# what is the best ISP and router/modem combo?



## Khaoz123 (Aug 1, 2013)

What combo will give me the fastest internet speeds?


----------



## greenbrucelee (Apr 24, 2007)

well this a hard question because we dont know where in the world you are, this website is visited by people from all over the world.

comcast is a popular one in the US but comcast doesn't exist in the UK so we need to know where you are.


----------



## sobeit (Nov 11, 2007)

there is absolutely no way to answer this. basically it depend upon your location including the part of town you live in in regards to the isp. as far as router, it depends upon the layout of the home and what is in it. the modem depends upon who the isp is. I usually just use the modem the isp gives me and right now have a mid range netgear modem. that is all I need.


----------



## Corday (Mar 3, 2010)

For a home user it depends on your area. If you're really serious and wealthy then a T1 line or the fastest of them all, a DS3/T3 starting at over 3 Grand a month with prices rising with units and bandwidth.
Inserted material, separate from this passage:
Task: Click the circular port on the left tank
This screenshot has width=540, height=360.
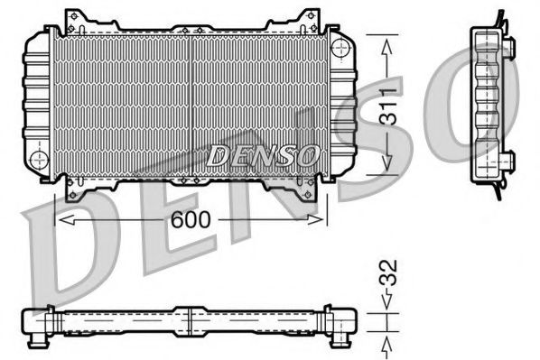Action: (39, 160)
I'm only being half serious, however, I do know some folks share a T1 when only one of their units has internet capability. If you fix computers at home a T1 also makes sense.


----------



## Khaoz123 (Aug 1, 2013)

I live in Wisconsin US if it helps you guys


----------



## JimE (Apr 16, 2009)

That is meaningless.

Find out what ISP(s) are even available at your address. In general, most people only have a few options. You then simply pick the best out of what is available to you.


----------



## Khaoz123 (Aug 1, 2013)

Thanks for the help guys


----------